SINOPEC SHIJIAZHUANG TO EXPAND CAPROLACTAM
China's Sinopec Shijiazhuang Refining & Chemical plans to expand its 160,000 tonne/year caprolactam (capro) plant to 200,000 tonnes/year by 2015, a company source said last week. The plant, located in Hebei, is operating at 70% of its nameplate capacity, he added. "Caprolactam supply is tight in China at this juncture," said a market player, in Mandarin. Demand for capro is strong because of the nylon manufacturing season, and a slew of turnarounds have driven up prices to $2,730-2,740/tonne (€1,966-1,973/tonne) CFR (cost and freight) NE (northeast) Asia last week from $2,680-2,720/tonne.

CLARIANT'S Q3 NET PROFIT RISES TO SWFR109M
Switzerland-based specialty chemical firm Clariant's third-quarter net profit surged to Swiss francs (Swfr) 109m ($110.6m, €79.6m) from Swfr25m last year, partly on the back of a one-off tax gain of Swfr45m. Sales for the three months to September totalled Swfr1.71bn, up from Swfr1.69bn in the year-ago period, with operating income before exceptional items increasing 70% to Swfr182m. In its outlook, the company said that it expected trading conditions to remain stable for the remainder of the year, with raw material costs likely to rise further at a lower pace as compared to the first nine months of the year.

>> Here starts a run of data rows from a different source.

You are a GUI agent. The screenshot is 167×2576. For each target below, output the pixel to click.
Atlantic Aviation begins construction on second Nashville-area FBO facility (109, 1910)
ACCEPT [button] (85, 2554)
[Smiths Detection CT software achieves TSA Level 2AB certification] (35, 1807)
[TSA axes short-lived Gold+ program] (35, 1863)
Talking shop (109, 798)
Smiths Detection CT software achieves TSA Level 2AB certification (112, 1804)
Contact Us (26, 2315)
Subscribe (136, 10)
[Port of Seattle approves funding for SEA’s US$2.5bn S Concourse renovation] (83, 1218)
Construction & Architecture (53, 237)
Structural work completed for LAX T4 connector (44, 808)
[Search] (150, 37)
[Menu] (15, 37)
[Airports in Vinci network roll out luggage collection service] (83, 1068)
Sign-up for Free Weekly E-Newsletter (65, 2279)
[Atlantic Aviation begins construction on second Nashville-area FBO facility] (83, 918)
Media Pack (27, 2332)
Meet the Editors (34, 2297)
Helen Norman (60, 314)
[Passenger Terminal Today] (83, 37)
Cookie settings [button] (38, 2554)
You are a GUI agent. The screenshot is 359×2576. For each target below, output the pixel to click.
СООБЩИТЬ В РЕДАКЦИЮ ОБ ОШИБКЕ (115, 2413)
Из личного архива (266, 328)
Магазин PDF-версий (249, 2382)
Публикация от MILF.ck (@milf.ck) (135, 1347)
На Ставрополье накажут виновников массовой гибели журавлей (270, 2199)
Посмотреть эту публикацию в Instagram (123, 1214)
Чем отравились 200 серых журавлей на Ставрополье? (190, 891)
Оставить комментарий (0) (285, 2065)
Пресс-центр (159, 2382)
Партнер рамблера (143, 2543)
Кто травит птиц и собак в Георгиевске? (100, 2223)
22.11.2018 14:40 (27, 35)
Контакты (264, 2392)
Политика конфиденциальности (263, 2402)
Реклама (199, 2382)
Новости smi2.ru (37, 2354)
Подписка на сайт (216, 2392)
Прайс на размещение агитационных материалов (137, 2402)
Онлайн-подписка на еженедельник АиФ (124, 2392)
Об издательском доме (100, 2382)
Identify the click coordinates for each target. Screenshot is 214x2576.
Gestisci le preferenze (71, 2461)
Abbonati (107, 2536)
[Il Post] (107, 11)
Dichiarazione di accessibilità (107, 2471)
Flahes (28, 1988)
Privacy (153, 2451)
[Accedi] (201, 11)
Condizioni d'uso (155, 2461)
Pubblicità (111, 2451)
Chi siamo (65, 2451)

DOW TO BUILD ELECTRONIC MATERIALS PLANT IN CHINA
US-based Dow Chemical plans to build an electronic materials plant at its Zhangjiagang site near Shanghai. Construction will start later this year, and operations should start near the end of 2011. The plant will produce materials for the electronic-finishing, industrial-finishing, photovoltaic and printed-circuitboard markets. Dow has a similar plant in Dongguan, Guangdong, which serves customers in southern and western China.

BREAKS GROUND ON VIETNAM ACRYLICS PLANT
Dow Chemical has broken ground on an acrylic and styrene-acrylic polymers plant in Dong Nai province in southern Vietnam. The plant, expected to start production in September 2011, will help Dow meet growing demand from Vietnam-based paint and coatings manufacturers. More than 90% of the plant's capacity will be sold to Vietnam-based customers, the majority of which were multinational companies, said Yoke Loon Lim, general manager for Southeast Asia with the company's Dow Advanced Materials unit.